§ Goal of the exercise
Switch every "Viewport" in the entries below to "Window size" and write all the lines out again with nothing else changed.

§ The records
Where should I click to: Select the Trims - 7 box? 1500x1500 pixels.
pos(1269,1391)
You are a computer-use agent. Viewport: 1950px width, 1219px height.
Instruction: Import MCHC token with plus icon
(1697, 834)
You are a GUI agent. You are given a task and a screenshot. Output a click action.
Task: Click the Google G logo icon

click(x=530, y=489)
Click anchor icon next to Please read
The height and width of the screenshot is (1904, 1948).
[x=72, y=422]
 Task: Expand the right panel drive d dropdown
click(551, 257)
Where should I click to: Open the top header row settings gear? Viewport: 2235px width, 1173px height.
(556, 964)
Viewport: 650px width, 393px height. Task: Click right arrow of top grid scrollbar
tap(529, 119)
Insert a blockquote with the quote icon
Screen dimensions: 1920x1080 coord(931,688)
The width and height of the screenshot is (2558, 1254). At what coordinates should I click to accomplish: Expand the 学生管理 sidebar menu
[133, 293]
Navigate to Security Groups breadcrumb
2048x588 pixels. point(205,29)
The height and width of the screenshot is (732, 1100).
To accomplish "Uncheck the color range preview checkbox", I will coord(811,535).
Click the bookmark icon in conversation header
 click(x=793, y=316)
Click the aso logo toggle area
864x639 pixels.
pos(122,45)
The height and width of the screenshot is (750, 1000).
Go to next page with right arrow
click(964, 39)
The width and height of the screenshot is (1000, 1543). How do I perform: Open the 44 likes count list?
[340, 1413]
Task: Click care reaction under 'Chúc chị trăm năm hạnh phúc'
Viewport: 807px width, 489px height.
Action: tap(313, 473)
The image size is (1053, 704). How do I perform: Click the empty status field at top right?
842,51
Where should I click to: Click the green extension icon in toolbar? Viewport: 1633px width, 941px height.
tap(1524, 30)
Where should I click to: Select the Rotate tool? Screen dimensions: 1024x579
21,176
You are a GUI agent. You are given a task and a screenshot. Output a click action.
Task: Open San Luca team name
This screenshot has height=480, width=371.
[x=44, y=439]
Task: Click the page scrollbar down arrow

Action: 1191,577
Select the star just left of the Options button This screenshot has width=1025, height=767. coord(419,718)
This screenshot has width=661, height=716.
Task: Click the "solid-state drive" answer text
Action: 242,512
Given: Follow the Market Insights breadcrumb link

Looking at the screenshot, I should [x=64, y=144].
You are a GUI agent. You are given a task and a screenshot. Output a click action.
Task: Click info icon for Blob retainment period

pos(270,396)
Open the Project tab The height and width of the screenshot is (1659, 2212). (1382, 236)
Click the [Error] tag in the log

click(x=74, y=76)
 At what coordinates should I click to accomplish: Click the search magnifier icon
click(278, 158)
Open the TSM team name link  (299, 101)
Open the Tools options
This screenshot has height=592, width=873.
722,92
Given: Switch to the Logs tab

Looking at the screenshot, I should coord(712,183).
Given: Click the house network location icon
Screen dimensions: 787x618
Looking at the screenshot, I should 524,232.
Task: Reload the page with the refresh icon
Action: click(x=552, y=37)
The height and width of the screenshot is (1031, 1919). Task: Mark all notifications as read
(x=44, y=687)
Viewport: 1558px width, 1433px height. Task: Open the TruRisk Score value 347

§ Exercise solution
Where should I click to: Select the Trims - 7 box? 1500x1500 pixels.
pos(1269,1391)
You are a computer-use agent. Window size: 1950px width, 1219px height.
Instruction: Import MCHC token with plus icon
(1697, 834)
You are a GUI agent. You are given a task and a screenshot. Output a click action.
Task: Click the Google G logo icon

click(x=530, y=489)
Click anchor icon next to Please read
The height and width of the screenshot is (1904, 1948).
[x=72, y=422]
 Task: Expand the right panel drive d dropdown
click(551, 257)
Where should I click to: Open the top header row settings gear? Window size: 2235px width, 1173px height.
(556, 964)
Window size: 650px width, 393px height. Task: Click right arrow of top grid scrollbar
tap(529, 119)
Insert a blockquote with the quote icon
Screen dimensions: 1920x1080 coord(931,688)
The width and height of the screenshot is (2558, 1254). At what coordinates should I click to accomplish: Expand the 学生管理 sidebar menu
[133, 293]
Navigate to Security Groups breadcrumb
2048x588 pixels. point(205,29)
The height and width of the screenshot is (732, 1100).
To accomplish "Uncheck the color range preview checkbox", I will coord(811,535).
Click the bookmark icon in conversation header
 click(x=793, y=316)
Click the aso logo toggle area
864x639 pixels.
pos(122,45)
The height and width of the screenshot is (750, 1000).
Go to next page with right arrow
click(964, 39)
The width and height of the screenshot is (1000, 1543). How do I perform: Open the 44 likes count list?
[340, 1413]
Task: Click care reaction under 'Chúc chị trăm năm hạnh phúc'
Window size: 807px width, 489px height.
Action: tap(313, 473)
The image size is (1053, 704). How do I perform: Click the empty status field at top right?
842,51
Where should I click to: Click the green extension icon in toolbar? Window size: 1633px width, 941px height.
tap(1524, 30)
Where should I click to: Select the Rotate tool? Screen dimensions: 1024x579
21,176
You are a GUI agent. You are given a task and a screenshot. Output a click action.
Task: Open San Luca team name
This screenshot has height=480, width=371.
[x=44, y=439]
Task: Click the page scrollbar down arrow

Action: 1191,577
Select the star just left of the Options button This screenshot has width=1025, height=767. coord(419,718)
This screenshot has width=661, height=716.
Task: Click the "solid-state drive" answer text
Action: 242,512
Given: Follow the Market Insights breadcrumb link

Looking at the screenshot, I should [x=64, y=144].
You are a GUI agent. You are given a task and a screenshot. Output a click action.
Task: Click info icon for Blob retainment period

pos(270,396)
Open the Project tab The height and width of the screenshot is (1659, 2212). (1382, 236)
Click the [Error] tag in the log

click(x=74, y=76)
 At what coordinates should I click to accomplish: Click the search magnifier icon
click(278, 158)
Open the TSM team name link  (299, 101)
Open the Tools options
This screenshot has height=592, width=873.
722,92
Given: Switch to the Logs tab

Looking at the screenshot, I should coord(712,183).
Given: Click the house network location icon
Screen dimensions: 787x618
Looking at the screenshot, I should 524,232.
Task: Reload the page with the refresh icon
Action: click(x=552, y=37)
The height and width of the screenshot is (1031, 1919). Task: Mark all notifications as read
(x=44, y=687)
Window size: 1558px width, 1433px height. Task: Open the TruRisk Score value 347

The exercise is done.